Work instructions:
1. Answer these from the BLAST DTD post:
(a) In the form the writer would expect, what value is given for the frame attribute?
(b) What two primary differences between the two forms does the writer name?
(c) What kinds of software has the writer's focus been on?
2. Echo the part of the BLAST DTD post starting at "Rather than the" and ending at "repeated many times.".

Reading passage:
[Start of section]

BLAST DTD (was RE: [Biojava-l] SeqSimilaritySearchSubHit - Strand information)

Bobick, Stephen Stephen_Bobick at rosettabio.com
Tue Dec 2 16:43:55 EST 2003


Greetings,

I'm afraid I will not be answering the poster here, but the message caught
my curiousity and prompted me to take a peek at the BLAST DTD, and
subsequently post this commentary.  My question is how was the BLAST DTD
designed and under what standards?  I find the choice of element names to be
unfortunate.  In comparing to standard XML naming and DTD design I would
expect something like:

  <hsp_query from="576" to="229" frame="1"/>

Rather than the following:

  <Hsp_query-from>576</Hsp_query-from>
  <Hsp_query-to>229</Hsp_query-to>
  <Hsp_query-frame>1</Hsp_query-frame>

The two primary differences are in capitalization, and the choice attributes
rather than separate elements for each datum in this excerpt.  As a
consequence, the "expected" form is more succinct.  From the DTD I see the
latter naming and element/attribute choice is repeated many times.

I will add an admission that I have not worked with BLAST results in several
years, as my focus has been on data management software (LIMS) and, more
recently, analysis software.  Still, as a professional in the greater
bioinformatics community, who works daily with XML, I do like to see an
incorporation of good practices from the "pure" software development
community.

Comments?

[End of section]

Source data:
[Start of section]

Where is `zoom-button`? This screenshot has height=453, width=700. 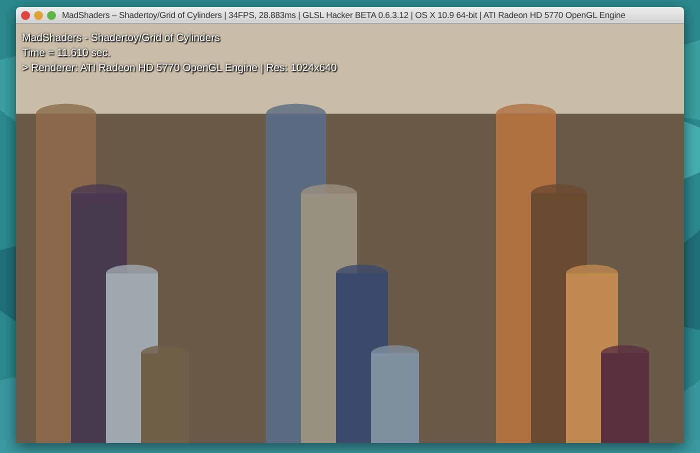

[End of section]
[Start of section]

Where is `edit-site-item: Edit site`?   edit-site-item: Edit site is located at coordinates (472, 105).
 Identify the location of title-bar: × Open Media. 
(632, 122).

[End of section]

Expected results:
1.
(a) "1"
(b) Capitalization, and the choice of attributes rather than separate elements for each datum.
(c) Data management software (LIMS) and, more recently, analysis software.

2.
Rather than the following:

  <Hsp_query-from>576</Hsp_query-from>
  <Hsp_query-to>229</Hsp_query-to>
  <Hsp_query-frame>1</Hsp_query-frame>

The two primary differences are in capitalization, and the choice attributes
rather than separate elements for each datum in this excerpt.  As a
consequence, the "expected" form is more succinct.  From the DTD I see the
latter naming and element/attribute choice is repeated many times.